Collected data:
********

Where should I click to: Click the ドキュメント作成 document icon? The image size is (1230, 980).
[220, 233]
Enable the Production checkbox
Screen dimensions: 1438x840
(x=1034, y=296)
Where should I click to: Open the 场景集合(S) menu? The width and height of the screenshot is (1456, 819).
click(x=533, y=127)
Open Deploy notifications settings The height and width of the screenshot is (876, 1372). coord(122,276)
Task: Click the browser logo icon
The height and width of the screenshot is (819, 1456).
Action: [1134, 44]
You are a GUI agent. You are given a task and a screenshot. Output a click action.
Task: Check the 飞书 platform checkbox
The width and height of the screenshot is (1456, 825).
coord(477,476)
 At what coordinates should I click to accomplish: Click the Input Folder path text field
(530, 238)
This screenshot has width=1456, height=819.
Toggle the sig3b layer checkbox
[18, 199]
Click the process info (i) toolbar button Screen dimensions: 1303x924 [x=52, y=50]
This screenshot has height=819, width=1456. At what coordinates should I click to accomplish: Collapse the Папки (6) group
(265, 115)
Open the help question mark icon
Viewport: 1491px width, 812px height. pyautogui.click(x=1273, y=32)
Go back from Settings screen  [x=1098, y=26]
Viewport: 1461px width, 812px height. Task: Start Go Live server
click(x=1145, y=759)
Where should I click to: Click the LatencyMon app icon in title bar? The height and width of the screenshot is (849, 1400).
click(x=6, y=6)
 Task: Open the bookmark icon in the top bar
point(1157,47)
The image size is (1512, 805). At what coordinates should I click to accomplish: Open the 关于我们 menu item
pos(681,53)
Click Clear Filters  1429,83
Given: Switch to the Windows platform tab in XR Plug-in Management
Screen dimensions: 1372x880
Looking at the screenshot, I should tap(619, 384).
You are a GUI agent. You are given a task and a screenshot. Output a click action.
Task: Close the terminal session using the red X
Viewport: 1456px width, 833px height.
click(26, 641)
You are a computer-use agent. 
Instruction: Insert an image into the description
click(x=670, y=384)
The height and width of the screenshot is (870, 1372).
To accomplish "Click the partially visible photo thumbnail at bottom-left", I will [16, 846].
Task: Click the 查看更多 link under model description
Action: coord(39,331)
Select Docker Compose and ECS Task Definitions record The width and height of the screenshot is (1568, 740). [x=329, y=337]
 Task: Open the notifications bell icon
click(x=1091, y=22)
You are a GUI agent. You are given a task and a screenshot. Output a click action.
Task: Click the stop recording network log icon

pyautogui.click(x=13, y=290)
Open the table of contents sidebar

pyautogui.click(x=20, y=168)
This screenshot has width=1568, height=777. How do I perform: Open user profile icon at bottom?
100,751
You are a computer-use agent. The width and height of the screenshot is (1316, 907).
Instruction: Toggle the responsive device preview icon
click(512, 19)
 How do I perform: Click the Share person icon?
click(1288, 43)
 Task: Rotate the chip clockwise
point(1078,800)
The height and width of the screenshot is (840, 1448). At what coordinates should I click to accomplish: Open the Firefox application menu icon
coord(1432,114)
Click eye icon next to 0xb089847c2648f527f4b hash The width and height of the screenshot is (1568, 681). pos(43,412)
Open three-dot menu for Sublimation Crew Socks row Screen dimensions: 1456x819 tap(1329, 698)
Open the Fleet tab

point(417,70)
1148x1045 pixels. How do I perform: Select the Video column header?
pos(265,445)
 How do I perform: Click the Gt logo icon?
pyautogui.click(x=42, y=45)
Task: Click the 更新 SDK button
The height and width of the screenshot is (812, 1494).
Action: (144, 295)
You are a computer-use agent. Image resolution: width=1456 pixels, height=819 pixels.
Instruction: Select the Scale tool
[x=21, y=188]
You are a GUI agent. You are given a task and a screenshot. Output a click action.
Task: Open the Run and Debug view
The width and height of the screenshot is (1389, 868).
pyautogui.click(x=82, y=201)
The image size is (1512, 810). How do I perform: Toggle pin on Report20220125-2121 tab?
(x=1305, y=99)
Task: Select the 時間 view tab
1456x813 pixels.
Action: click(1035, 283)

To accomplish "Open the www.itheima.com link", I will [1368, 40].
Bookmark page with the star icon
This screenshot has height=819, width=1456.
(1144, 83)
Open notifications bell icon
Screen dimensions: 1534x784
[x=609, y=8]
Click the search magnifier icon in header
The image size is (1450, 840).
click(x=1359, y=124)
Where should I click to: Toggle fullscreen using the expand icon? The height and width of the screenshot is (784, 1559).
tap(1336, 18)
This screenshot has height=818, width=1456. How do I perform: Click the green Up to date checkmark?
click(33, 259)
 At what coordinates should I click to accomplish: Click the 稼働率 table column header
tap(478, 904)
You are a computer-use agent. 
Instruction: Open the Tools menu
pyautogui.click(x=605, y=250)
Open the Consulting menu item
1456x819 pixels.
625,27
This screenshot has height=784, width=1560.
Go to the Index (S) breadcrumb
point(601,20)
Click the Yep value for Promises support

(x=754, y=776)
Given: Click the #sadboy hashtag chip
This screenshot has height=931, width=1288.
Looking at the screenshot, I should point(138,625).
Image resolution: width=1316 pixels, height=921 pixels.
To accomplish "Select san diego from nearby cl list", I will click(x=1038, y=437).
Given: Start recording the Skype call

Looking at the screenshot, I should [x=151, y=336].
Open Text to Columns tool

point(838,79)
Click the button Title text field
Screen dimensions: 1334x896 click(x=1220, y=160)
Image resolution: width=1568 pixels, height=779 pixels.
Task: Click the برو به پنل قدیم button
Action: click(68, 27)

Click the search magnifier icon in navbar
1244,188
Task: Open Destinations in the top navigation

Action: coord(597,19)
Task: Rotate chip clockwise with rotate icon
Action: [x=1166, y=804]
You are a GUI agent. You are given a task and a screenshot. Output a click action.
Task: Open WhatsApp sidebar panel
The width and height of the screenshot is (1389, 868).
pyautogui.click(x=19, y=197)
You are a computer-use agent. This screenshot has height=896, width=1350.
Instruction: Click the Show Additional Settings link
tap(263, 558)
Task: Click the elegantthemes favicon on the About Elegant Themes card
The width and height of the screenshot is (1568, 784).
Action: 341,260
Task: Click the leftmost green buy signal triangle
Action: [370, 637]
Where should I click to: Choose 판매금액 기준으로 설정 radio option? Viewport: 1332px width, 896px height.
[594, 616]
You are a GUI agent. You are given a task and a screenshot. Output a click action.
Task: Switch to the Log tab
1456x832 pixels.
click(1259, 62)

********

* INSTRUCTIONS FOR THE TASK
All of the data above needs to be given again exactly.

* RESPONSE FOR THIS EXERCISE
Where should I click to: Click the ドキュメント作成 document icon? The image size is (1230, 980).
[220, 233]
Enable the Production checkbox
Screen dimensions: 1438x840
(x=1034, y=296)
Where should I click to: Open the 场景集合(S) menu? The width and height of the screenshot is (1456, 819).
click(x=533, y=127)
Open Deploy notifications settings The height and width of the screenshot is (876, 1372). coord(122,276)
Task: Click the browser logo icon
The height and width of the screenshot is (819, 1456).
Action: [1134, 44]
You are a GUI agent. You are given a task and a screenshot. Output a click action.
Task: Check the 飞书 platform checkbox
The width and height of the screenshot is (1456, 825).
coord(477,476)
 At what coordinates should I click to accomplish: Click the Input Folder path text field
(530, 238)
This screenshot has width=1456, height=819.
Toggle the sig3b layer checkbox
[18, 199]
Click the process info (i) toolbar button Screen dimensions: 1303x924 [x=52, y=50]
This screenshot has height=819, width=1456. At what coordinates should I click to accomplish: Collapse the Папки (6) group
(265, 115)
Open the help question mark icon
Viewport: 1491px width, 812px height. pyautogui.click(x=1273, y=32)
Go back from Settings screen  [x=1098, y=26]
Viewport: 1461px width, 812px height. Task: Start Go Live server
click(x=1145, y=759)
Where should I click to: Click the LatencyMon app icon in title bar? The height and width of the screenshot is (849, 1400).
click(x=6, y=6)
 Task: Open the bookmark icon in the top bar
point(1157,47)
The image size is (1512, 805). At what coordinates should I click to accomplish: Open the 关于我们 menu item
pos(681,53)
Click Clear Filters  1429,83
Given: Switch to the Windows platform tab in XR Plug-in Management
Screen dimensions: 1372x880
Looking at the screenshot, I should tap(619, 384).
You are a GUI agent. You are given a task and a screenshot. Output a click action.
Task: Close the terminal session using the red X
Viewport: 1456px width, 833px height.
click(26, 641)
You are a computer-use agent. 
Instruction: Insert an image into the description
click(x=670, y=384)
The height and width of the screenshot is (870, 1372).
To accomplish "Click the partially visible photo thumbnail at bottom-left", I will [16, 846].
Task: Click the 查看更多 link under model description
Action: coord(39,331)
Select Docker Compose and ECS Task Definitions record The width and height of the screenshot is (1568, 740). [x=329, y=337]
 Task: Open the notifications bell icon
click(x=1091, y=22)
You are a GUI agent. You are given a task and a screenshot. Output a click action.
Task: Click the stop recording network log icon

pyautogui.click(x=13, y=290)
Open the table of contents sidebar

pyautogui.click(x=20, y=168)
This screenshot has width=1568, height=777. How do I perform: Open user profile icon at bottom?
100,751
You are a computer-use agent. The width and height of the screenshot is (1316, 907).
Instruction: Toggle the responsive device preview icon
click(512, 19)
 How do I perform: Click the Share person icon?
click(1288, 43)
 Task: Rotate the chip clockwise
point(1078,800)
The height and width of the screenshot is (840, 1448). At what coordinates should I click to accomplish: Open the Firefox application menu icon
coord(1432,114)
Click eye icon next to 0xb089847c2648f527f4b hash The width and height of the screenshot is (1568, 681). pos(43,412)
Open three-dot menu for Sublimation Crew Socks row Screen dimensions: 1456x819 tap(1329, 698)
Open the Fleet tab

point(417,70)
1148x1045 pixels. How do I perform: Select the Video column header?
pos(265,445)
 How do I perform: Click the Gt logo icon?
pyautogui.click(x=42, y=45)
Task: Click the 更新 SDK button
The height and width of the screenshot is (812, 1494).
Action: (144, 295)
You are a computer-use agent. Image resolution: width=1456 pixels, height=819 pixels.
Instruction: Select the Scale tool
[x=21, y=188]
You are a GUI agent. You are given a task and a screenshot. Output a click action.
Task: Open the Run and Debug view
The width and height of the screenshot is (1389, 868).
pyautogui.click(x=82, y=201)
The image size is (1512, 810). How do I perform: Toggle pin on Report20220125-2121 tab?
(x=1305, y=99)
Task: Select the 時間 view tab
1456x813 pixels.
Action: click(1035, 283)

To accomplish "Open the www.itheima.com link", I will [1368, 40].
Bookmark page with the star icon
This screenshot has height=819, width=1456.
(1144, 83)
Open notifications bell icon
Screen dimensions: 1534x784
[x=609, y=8]
Click the search magnifier icon in header
The image size is (1450, 840).
click(x=1359, y=124)
Where should I click to: Toggle fullscreen using the expand icon? The height and width of the screenshot is (784, 1559).
tap(1336, 18)
This screenshot has height=818, width=1456. How do I perform: Click the green Up to date checkmark?
click(33, 259)
 At what coordinates should I click to accomplish: Click the 稼働率 table column header
tap(478, 904)
You are a computer-use agent. 
Instruction: Open the Tools menu
pyautogui.click(x=605, y=250)
Open the Consulting menu item
1456x819 pixels.
625,27
This screenshot has height=784, width=1560.
Go to the Index (S) breadcrumb
point(601,20)
Click the Yep value for Promises support

(x=754, y=776)
Given: Click the #sadboy hashtag chip
This screenshot has height=931, width=1288.
Looking at the screenshot, I should point(138,625).
Image resolution: width=1316 pixels, height=921 pixels.
To accomplish "Select san diego from nearby cl list", I will click(x=1038, y=437).
Given: Start recording the Skype call

Looking at the screenshot, I should [x=151, y=336].
Open Text to Columns tool

point(838,79)
Click the button Title text field
Screen dimensions: 1334x896 click(x=1220, y=160)
Image resolution: width=1568 pixels, height=779 pixels.
Task: Click the برو به پنل قدیم button
Action: click(68, 27)

Click the search magnifier icon in navbar
1244,188
Task: Open Destinations in the top navigation

Action: coord(597,19)
Task: Rotate chip clockwise with rotate icon
Action: [x=1166, y=804]
You are a GUI agent. You are given a task and a screenshot. Output a click action.
Task: Open WhatsApp sidebar panel
The width and height of the screenshot is (1389, 868).
pyautogui.click(x=19, y=197)
You are a computer-use agent. This screenshot has height=896, width=1350.
Instruction: Click the Show Additional Settings link
tap(263, 558)
Task: Click the elegantthemes favicon on the About Elegant Themes card
The width and height of the screenshot is (1568, 784).
Action: 341,260
Task: Click the leftmost green buy signal triangle
Action: [370, 637]
Where should I click to: Choose 판매금액 기준으로 설정 radio option? Viewport: 1332px width, 896px height.
[594, 616]
You are a GUI agent. You are given a task and a screenshot. Output a click action.
Task: Switch to the Log tab
1456x832 pixels.
click(1259, 62)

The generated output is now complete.